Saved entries

--------------------------------

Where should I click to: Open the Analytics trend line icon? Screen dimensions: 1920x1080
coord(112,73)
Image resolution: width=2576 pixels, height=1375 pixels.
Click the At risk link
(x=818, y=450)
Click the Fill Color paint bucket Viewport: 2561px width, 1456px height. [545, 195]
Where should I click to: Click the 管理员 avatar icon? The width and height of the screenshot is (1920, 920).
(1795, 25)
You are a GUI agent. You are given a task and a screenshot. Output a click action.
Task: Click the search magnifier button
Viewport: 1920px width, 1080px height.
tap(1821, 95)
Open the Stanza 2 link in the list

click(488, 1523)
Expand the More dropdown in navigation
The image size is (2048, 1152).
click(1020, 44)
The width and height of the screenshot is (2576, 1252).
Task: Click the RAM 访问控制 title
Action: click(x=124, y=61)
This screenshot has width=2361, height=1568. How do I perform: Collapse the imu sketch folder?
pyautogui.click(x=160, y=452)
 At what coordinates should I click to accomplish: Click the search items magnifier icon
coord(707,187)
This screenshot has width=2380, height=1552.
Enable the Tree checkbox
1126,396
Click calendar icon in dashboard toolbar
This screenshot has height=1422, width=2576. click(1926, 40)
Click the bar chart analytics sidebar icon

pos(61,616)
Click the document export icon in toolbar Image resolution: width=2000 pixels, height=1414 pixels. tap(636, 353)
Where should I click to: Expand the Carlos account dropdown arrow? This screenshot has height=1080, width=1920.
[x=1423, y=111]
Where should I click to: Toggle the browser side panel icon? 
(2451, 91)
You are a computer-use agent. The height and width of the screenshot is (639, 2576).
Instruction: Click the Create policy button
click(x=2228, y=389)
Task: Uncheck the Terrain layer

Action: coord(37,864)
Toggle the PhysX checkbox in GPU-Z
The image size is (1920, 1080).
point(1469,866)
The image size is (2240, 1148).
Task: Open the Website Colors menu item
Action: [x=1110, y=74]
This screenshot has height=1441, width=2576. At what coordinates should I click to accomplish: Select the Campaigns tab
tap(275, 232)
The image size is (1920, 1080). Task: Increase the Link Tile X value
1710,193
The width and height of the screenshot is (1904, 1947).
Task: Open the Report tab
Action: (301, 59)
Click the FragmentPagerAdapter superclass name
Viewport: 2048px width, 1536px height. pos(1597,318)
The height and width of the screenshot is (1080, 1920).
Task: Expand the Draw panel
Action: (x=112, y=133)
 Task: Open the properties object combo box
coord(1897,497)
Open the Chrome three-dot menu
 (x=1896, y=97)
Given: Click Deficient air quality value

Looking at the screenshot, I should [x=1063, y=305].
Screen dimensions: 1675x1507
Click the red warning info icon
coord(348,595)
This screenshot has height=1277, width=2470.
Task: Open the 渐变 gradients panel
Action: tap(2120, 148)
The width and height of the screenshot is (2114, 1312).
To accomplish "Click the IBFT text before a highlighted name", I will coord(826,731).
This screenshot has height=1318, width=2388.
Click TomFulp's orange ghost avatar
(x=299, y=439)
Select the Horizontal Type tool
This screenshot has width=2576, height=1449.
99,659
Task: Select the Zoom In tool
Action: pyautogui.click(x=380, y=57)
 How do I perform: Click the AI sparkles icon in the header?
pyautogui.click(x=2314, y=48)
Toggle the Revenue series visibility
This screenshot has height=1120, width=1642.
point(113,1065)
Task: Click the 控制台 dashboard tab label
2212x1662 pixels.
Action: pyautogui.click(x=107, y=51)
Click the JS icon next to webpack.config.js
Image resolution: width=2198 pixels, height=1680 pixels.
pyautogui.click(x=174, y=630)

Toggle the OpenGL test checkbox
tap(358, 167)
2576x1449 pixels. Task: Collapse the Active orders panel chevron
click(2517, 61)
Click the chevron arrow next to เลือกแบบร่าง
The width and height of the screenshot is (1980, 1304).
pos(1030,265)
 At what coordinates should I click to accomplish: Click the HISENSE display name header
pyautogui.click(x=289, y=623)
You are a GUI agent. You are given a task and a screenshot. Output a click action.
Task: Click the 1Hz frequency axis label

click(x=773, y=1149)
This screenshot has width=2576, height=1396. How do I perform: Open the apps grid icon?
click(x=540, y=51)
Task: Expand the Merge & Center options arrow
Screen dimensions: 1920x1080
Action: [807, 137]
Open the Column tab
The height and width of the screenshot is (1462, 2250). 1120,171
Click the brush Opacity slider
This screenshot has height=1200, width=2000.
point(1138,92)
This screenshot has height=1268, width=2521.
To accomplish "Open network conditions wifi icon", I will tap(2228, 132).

--------------------------------

▶ [PROBLEM DESCRIPTION]:
Check each line above for the string "will" and copy every line that has it.

▶ [ANSWER SPACE]:
To accomplish "Click the IBFT text before a highlighted name", I will coord(826,731).
To accomplish "Open network conditions wifi icon", I will tap(2228, 132).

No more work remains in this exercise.